Thursday, 4 December 2008

'Humour', by Mary Paterson

Humour normally comes at someone’s expense: the clown slips on a banana skin, and I laugh because it didn’t happen to me. But the humour in the concert by Alison Knowles and Die Maulwerker, which rippled across the performances from beginning to end, did not ridicule anyone’s point of view. Instead, it arose from a contrast of forms and expectations that was both contained in its references and comprehensive in its relations. As a result, the concert shaped a gentle kind of humour that bonded the audience inside the theatre but also connected each audience member to the world outside.

Notes from the performance, by Chris Regn

Each piece in the concert was structured around the contrast between an arbitrary or mechanical score, and its considered, human interpretation. In ‘Silk Thread Song’ (Song #2 from ‘Three Songs’ by Alsion Knowles, 1972; Maulwerker version, 2008), for example, Die Maulwerker read a screen print that was made entirely by machine; the sliding harmony of the group’s collective sound and the intensity of their reading, however, infused the score with (human) life. Because the silk screen is not an interpretation in itself (in the way that a composed piece of music is already an interpretation) and cannot refer to external events, Die Maulwerker’s recital was goverened by rules contained within the performance. And yet, greeting their tools with a sense of discovery – whether they were household objects or musical instruments – the performers worked through a kind of intuition. They made music as if music is something everyone can make: this was no virtuouso display of musical genius, but an empathic and affecting navigation of possible sounds. Sitting in the audience, I could imagine being a musician myself, and I could understand the self-contained terms in which this music was being made.

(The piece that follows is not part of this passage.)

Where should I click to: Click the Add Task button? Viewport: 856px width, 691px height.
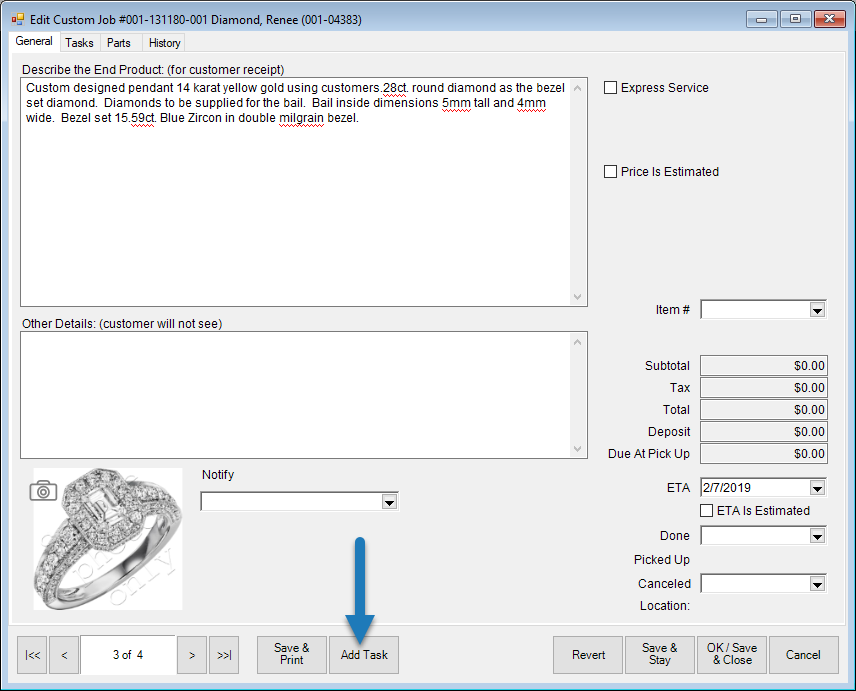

But while this contrast between a limited frame and an expansive methodology underpinned the work, it also threw it off balance. In ‘zunge losen’ (Christian Kesten, 1999/ 2002), three performers sat at the front of the stage shoulder to shoulder and, shivering with adult concentration, stuck their tongues out like naughty children. In ‘Fountain’ (Steffi Weismann, 2008), the performers poured water carefully between each other in baroque poses – until they drank the water and left the stage. In each performance, the combination of seriousness and playfulness was both contained and universal, but it was also funny. The question is, who were we laughing at?

In the case of the clown and the banana skin, the clown becomes the person the audience doesn’t want to be: humour is our excuse from embarrassment, and our entry to a group of people who share a common relief at not being the clown. But in the case of Alison Knowles and Die Maulwerker, the performers reached out to become just like us. Here, the audience’s laughter was inclusive, not exclusive. It recognised the curiosity of other human beings and marked entry to a group with no outside. Just like the actions of the performers themselves, in fact, the laughter seemed like an instinctive reponse to the inscrutable terms of engagement that governed each piece. We didn’t laugh at ‘zunge losen’ because the performers broke the rules of normal, serious behaviour, but because we empathised with the desire to explore the rules at all. If the concert was a stream of actions which stood outside of convention, as if they were pre- or post- culture, perhaps this laughter was the audience’s empathic reply: an instinctive sound borne from a room full of people, with nothing in common except the moment being shared.